Review: Both Oscars won by Hackman were for portraying brutal & arrogant individuals. Popeye Doyle is the persona of the 70's cop, ruthless, determined, bold. It was a well made film that I love watching over and over again. Many of the scenes were done in my old Brooklyn neighborhood, especially the begining scene which I so remember being in (Bedford-Stuyvesant). It is New York through and through.

Rating: 5 stars
Summary: Groundbreaking
Review: After two decades of watching squeaky clean LAPD Sergeant Joe Friday on "Dragnet", and decades of Chicago's favorite fed, Elliot Ness on "The Untouchables", and then the innocent buffoons of the NYPD on "Car 54 Where Are You?", it was little wonder that people of the t.v. era were shocked by this movie's unflinching look at New York's lawmen.
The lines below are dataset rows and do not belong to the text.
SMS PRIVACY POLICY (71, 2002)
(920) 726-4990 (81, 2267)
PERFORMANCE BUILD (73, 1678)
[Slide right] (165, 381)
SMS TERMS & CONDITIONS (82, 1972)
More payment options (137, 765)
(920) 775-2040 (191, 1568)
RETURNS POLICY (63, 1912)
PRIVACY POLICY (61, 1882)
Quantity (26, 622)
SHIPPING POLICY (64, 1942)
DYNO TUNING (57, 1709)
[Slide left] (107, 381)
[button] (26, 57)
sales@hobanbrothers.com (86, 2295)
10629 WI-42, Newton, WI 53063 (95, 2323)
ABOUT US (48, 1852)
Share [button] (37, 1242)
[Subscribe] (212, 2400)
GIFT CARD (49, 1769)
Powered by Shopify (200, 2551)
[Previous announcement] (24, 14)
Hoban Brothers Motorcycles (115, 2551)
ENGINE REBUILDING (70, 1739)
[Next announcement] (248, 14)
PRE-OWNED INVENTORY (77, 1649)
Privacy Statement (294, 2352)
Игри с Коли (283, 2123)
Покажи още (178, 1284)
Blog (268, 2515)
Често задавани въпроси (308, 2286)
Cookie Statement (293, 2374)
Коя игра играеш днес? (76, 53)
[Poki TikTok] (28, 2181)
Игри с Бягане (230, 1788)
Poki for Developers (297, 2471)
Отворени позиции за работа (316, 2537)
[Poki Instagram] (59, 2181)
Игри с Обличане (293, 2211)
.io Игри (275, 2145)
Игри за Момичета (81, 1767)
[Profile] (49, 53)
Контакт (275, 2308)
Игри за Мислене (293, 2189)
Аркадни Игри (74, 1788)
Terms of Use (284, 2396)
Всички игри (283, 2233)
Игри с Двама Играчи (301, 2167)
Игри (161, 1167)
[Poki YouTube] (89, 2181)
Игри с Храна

THE FRENCH CONNECTION, if not for anything else, will be remembered as the film that ultimately de-romanticized the noble cop legend. Popeye Doyle (marvelouly portrayed by Gene Hackman) is the anti-cop. He is not a crooked cop by any means. However, he's bigoted, amoral, prone to violence, self-possessed, and oblivious to the rules of police conduct. Norman Mailer once said of bad cops that they are sworn to uphold the law but feel they are above it; that they are supposed to keep the peace, but are inherently violent. That's Popeye Doyle.

The plotline of the film is fairly simple: the police receive information about a major drug operation about to go down, and they try to prevent it and arrest everyone involved. But Director Friedkin infuses the film with the complexities and dreariness inherent in pursuing such a case. I developed an appreciation of the hours of stake-out drudgery that the police go through. And then, of course, there's the danger every policeman confronts.

There's something for everyone in this film, including the greatest car chase in movies (even if the car is chasing an elevated train). Note: the elevated tracks that Gene Hackman drives under are the same tracks that appeared in the opening credits of "Welcome Back, Kotter" and, more importantly, they are the same tracks that John Travolta saunters under in the open scene of "Saturday Night Fever". If you're interested, those are the elevated tracks of the West End line (now the "D" train) on 86th Street in Bensonhurst, Brooklyn.